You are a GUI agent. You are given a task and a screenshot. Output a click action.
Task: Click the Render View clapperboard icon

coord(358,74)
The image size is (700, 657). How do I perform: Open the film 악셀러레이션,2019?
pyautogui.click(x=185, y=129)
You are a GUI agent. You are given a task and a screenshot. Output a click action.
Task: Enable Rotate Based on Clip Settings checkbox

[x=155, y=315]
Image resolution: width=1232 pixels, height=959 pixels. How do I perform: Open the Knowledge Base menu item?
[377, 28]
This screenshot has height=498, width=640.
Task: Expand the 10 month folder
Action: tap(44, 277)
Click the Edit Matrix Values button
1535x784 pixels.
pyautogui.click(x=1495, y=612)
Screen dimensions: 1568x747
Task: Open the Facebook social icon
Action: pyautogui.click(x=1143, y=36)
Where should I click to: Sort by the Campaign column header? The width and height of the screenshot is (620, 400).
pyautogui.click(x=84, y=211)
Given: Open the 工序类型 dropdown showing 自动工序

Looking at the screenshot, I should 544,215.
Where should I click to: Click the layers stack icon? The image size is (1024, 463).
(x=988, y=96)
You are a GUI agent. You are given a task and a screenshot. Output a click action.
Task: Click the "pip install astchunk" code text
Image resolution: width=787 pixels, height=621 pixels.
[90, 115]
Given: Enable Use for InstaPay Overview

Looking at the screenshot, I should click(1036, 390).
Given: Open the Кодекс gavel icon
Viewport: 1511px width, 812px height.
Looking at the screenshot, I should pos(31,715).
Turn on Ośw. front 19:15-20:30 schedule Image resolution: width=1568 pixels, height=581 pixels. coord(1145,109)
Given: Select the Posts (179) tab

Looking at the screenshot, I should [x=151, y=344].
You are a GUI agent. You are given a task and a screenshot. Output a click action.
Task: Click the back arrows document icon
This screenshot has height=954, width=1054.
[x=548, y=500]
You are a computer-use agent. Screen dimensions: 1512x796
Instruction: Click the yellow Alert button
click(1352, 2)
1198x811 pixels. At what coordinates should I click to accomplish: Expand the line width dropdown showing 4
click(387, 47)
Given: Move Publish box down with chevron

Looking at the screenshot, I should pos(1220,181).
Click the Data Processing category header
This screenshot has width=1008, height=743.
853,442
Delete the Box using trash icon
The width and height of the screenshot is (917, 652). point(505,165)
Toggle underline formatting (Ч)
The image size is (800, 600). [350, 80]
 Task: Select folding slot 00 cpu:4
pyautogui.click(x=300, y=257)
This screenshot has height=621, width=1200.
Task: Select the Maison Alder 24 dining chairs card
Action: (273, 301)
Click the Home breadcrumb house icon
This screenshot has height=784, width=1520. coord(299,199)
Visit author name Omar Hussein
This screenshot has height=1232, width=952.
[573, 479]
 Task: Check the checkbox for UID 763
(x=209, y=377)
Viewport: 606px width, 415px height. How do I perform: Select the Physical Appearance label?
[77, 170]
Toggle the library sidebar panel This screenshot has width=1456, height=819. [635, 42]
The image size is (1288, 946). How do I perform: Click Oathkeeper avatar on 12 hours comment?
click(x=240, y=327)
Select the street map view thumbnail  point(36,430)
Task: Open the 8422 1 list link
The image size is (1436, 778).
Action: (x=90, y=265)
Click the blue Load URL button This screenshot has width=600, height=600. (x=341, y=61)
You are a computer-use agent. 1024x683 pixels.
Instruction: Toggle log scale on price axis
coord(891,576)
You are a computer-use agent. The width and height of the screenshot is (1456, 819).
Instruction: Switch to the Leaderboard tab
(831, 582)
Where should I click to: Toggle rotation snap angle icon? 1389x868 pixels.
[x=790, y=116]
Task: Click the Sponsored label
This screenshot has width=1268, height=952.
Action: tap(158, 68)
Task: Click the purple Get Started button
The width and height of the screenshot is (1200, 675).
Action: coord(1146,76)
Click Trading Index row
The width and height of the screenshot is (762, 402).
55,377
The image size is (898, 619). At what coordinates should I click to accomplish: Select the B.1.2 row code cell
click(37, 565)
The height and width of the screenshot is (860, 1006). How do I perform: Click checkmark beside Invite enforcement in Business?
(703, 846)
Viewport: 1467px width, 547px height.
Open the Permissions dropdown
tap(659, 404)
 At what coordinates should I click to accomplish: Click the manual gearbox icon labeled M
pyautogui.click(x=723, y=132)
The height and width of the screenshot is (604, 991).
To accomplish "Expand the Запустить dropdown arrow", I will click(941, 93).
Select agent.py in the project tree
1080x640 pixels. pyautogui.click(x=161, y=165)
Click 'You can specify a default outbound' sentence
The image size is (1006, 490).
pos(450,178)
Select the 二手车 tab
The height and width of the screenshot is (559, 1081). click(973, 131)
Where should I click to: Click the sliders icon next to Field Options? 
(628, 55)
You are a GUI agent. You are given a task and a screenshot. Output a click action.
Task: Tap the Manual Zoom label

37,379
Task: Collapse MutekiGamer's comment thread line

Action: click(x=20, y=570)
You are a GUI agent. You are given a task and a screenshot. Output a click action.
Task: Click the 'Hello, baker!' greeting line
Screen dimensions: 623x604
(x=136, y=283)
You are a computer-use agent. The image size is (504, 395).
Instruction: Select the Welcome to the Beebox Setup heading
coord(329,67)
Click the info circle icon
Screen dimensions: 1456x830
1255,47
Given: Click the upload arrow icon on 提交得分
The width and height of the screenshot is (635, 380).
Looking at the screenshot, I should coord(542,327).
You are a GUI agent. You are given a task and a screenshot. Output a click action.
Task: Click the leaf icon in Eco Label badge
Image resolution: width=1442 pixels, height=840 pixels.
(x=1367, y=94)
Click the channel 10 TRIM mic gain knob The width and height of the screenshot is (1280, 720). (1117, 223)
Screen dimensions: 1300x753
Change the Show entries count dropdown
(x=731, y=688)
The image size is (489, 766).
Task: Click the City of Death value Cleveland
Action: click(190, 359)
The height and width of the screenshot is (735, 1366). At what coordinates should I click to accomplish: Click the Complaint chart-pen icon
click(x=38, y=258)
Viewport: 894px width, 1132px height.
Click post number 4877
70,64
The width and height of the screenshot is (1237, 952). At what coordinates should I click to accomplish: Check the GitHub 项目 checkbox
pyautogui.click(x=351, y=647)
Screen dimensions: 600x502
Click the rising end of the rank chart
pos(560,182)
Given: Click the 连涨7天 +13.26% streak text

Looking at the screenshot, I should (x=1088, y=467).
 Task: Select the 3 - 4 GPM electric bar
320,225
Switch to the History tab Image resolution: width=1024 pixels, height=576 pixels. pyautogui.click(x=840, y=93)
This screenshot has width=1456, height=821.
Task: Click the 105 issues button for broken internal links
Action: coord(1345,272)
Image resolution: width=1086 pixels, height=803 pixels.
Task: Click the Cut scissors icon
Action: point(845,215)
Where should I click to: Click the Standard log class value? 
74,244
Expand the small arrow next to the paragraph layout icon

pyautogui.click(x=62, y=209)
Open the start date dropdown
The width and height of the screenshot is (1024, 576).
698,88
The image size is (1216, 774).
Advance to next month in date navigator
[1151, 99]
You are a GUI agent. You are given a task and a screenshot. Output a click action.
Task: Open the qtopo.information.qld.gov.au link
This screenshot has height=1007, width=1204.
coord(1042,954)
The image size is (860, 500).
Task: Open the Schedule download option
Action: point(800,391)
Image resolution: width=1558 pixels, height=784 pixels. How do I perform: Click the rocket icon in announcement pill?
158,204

Given request:
Copy all of the lines above word for word.

Output for this exercise:
You are a GUI agent. You are given a task and a screenshot. Output a click action.
Task: Click the Render View clapperboard icon

coord(358,74)
The image size is (700, 657). How do I perform: Open the film 악셀러레이션,2019?
pyautogui.click(x=185, y=129)
You are a GUI agent. You are given a task and a screenshot. Output a click action.
Task: Enable Rotate Based on Clip Settings checkbox

[x=155, y=315]
Image resolution: width=1232 pixels, height=959 pixels. How do I perform: Open the Knowledge Base menu item?
[377, 28]
This screenshot has height=498, width=640.
Task: Expand the 10 month folder
Action: tap(44, 277)
Click the Edit Matrix Values button
1535x784 pixels.
pyautogui.click(x=1495, y=612)
Screen dimensions: 1568x747
Task: Open the Facebook social icon
Action: pyautogui.click(x=1143, y=36)
Where should I click to: Sort by the Campaign column header? The width and height of the screenshot is (620, 400).
pyautogui.click(x=84, y=211)
Given: Open the 工序类型 dropdown showing 自动工序

Looking at the screenshot, I should 544,215.
Where should I click to: Click the layers stack icon? The image size is (1024, 463).
(x=988, y=96)
You are a GUI agent. You are given a task and a screenshot. Output a click action.
Task: Click the "pip install astchunk" code text
Image resolution: width=787 pixels, height=621 pixels.
[90, 115]
Given: Enable Use for InstaPay Overview

Looking at the screenshot, I should click(1036, 390).
Given: Open the Кодекс gavel icon
Viewport: 1511px width, 812px height.
Looking at the screenshot, I should pos(31,715).
Turn on Ośw. front 19:15-20:30 schedule Image resolution: width=1568 pixels, height=581 pixels. coord(1145,109)
Given: Select the Posts (179) tab

Looking at the screenshot, I should [x=151, y=344].
You are a GUI agent. You are given a task and a screenshot. Output a click action.
Task: Click the back arrows document icon
This screenshot has height=954, width=1054.
[x=548, y=500]
You are a computer-use agent. Screen dimensions: 1512x796
Instruction: Click the yellow Alert button
click(1352, 2)
1198x811 pixels. At what coordinates should I click to accomplish: Expand the line width dropdown showing 4
click(387, 47)
Given: Move Publish box down with chevron

Looking at the screenshot, I should pos(1220,181).
Click the Data Processing category header
This screenshot has width=1008, height=743.
853,442
Delete the Box using trash icon
The width and height of the screenshot is (917, 652). point(505,165)
Toggle underline formatting (Ч)
The image size is (800, 600). [350, 80]
 Task: Select folding slot 00 cpu:4
pyautogui.click(x=300, y=257)
This screenshot has height=621, width=1200.
Task: Select the Maison Alder 24 dining chairs card
Action: (273, 301)
Click the Home breadcrumb house icon
This screenshot has height=784, width=1520. coord(299,199)
Visit author name Omar Hussein
This screenshot has height=1232, width=952.
[573, 479]
 Task: Check the checkbox for UID 763
(x=209, y=377)
Viewport: 606px width, 415px height. How do I perform: Select the Physical Appearance label?
[77, 170]
Toggle the library sidebar panel This screenshot has width=1456, height=819. [635, 42]
The image size is (1288, 946). How do I perform: Click Oathkeeper avatar on 12 hours comment?
click(x=240, y=327)
Select the street map view thumbnail  point(36,430)
Task: Open the 8422 1 list link
The image size is (1436, 778).
Action: (x=90, y=265)
Click the blue Load URL button This screenshot has width=600, height=600. (x=341, y=61)
You are a computer-use agent. 1024x683 pixels.
Instruction: Toggle log scale on price axis
coord(891,576)
You are a computer-use agent. The width and height of the screenshot is (1456, 819).
Instruction: Switch to the Leaderboard tab
(831, 582)
Where should I click to: Toggle rotation snap angle icon? 1389x868 pixels.
[x=790, y=116]
Task: Click the Sponsored label
This screenshot has width=1268, height=952.
Action: tap(158, 68)
Task: Click the purple Get Started button
The width and height of the screenshot is (1200, 675).
Action: coord(1146,76)
Click Trading Index row
The width and height of the screenshot is (762, 402).
55,377
The image size is (898, 619). At what coordinates should I click to accomplish: Select the B.1.2 row code cell
click(37, 565)
The height and width of the screenshot is (860, 1006). How do I perform: Click checkmark beside Invite enforcement in Business?
(703, 846)
Viewport: 1467px width, 547px height.
Open the Permissions dropdown
tap(659, 404)
 At what coordinates should I click to accomplish: Click the manual gearbox icon labeled M
pyautogui.click(x=723, y=132)
The height and width of the screenshot is (604, 991).
To accomplish "Expand the Запустить dropdown arrow", I will click(941, 93).
Select agent.py in the project tree
1080x640 pixels. pyautogui.click(x=161, y=165)
Click 'You can specify a default outbound' sentence
The image size is (1006, 490).
pos(450,178)
Select the 二手车 tab
The height and width of the screenshot is (559, 1081). click(973, 131)
Where should I click to: Click the sliders icon next to Field Options? 
(628, 55)
You are a GUI agent. You are given a task and a screenshot. Output a click action.
Task: Tap the Manual Zoom label

37,379
Task: Collapse MutekiGamer's comment thread line

Action: click(x=20, y=570)
You are a GUI agent. You are given a task and a screenshot. Output a click action.
Task: Click the 'Hello, baker!' greeting line
Screen dimensions: 623x604
(x=136, y=283)
You are a computer-use agent. The image size is (504, 395).
Instruction: Select the Welcome to the Beebox Setup heading
coord(329,67)
Click the info circle icon
Screen dimensions: 1456x830
1255,47
Given: Click the upload arrow icon on 提交得分
The width and height of the screenshot is (635, 380).
Looking at the screenshot, I should coord(542,327).
You are a GUI agent. You are given a task and a screenshot. Output a click action.
Task: Click the leaf icon in Eco Label badge
Image resolution: width=1442 pixels, height=840 pixels.
(x=1367, y=94)
Click the channel 10 TRIM mic gain knob The width and height of the screenshot is (1280, 720). (1117, 223)
Screen dimensions: 1300x753
Change the Show entries count dropdown
(x=731, y=688)
The image size is (489, 766).
Task: Click the City of Death value Cleveland
Action: click(190, 359)
The height and width of the screenshot is (735, 1366). At what coordinates should I click to accomplish: Click the Complaint chart-pen icon
click(x=38, y=258)
Viewport: 894px width, 1132px height.
Click post number 4877
70,64
The width and height of the screenshot is (1237, 952). At what coordinates should I click to accomplish: Check the GitHub 项目 checkbox
pyautogui.click(x=351, y=647)
Screen dimensions: 600x502
Click the rising end of the rank chart
pos(560,182)
Given: Click the 连涨7天 +13.26% streak text

Looking at the screenshot, I should (x=1088, y=467).
 Task: Select the 3 - 4 GPM electric bar
320,225
Switch to the History tab Image resolution: width=1024 pixels, height=576 pixels. pyautogui.click(x=840, y=93)
This screenshot has width=1456, height=821.
Task: Click the 105 issues button for broken internal links
Action: coord(1345,272)
Image resolution: width=1086 pixels, height=803 pixels.
Task: Click the Cut scissors icon
Action: point(845,215)
Where should I click to: Click the Standard log class value? 
74,244
Expand the small arrow next to the paragraph layout icon

pyautogui.click(x=62, y=209)
Open the start date dropdown
The width and height of the screenshot is (1024, 576).
698,88
The image size is (1216, 774).
Advance to next month in date navigator
[1151, 99]
You are a GUI agent. You are given a task and a screenshot. Output a click action.
Task: Open the qtopo.information.qld.gov.au link
This screenshot has height=1007, width=1204.
coord(1042,954)
The image size is (860, 500).
Task: Open the Schedule download option
Action: point(800,391)
Image resolution: width=1558 pixels, height=784 pixels. How do I perform: Click the rocket icon in announcement pill?
158,204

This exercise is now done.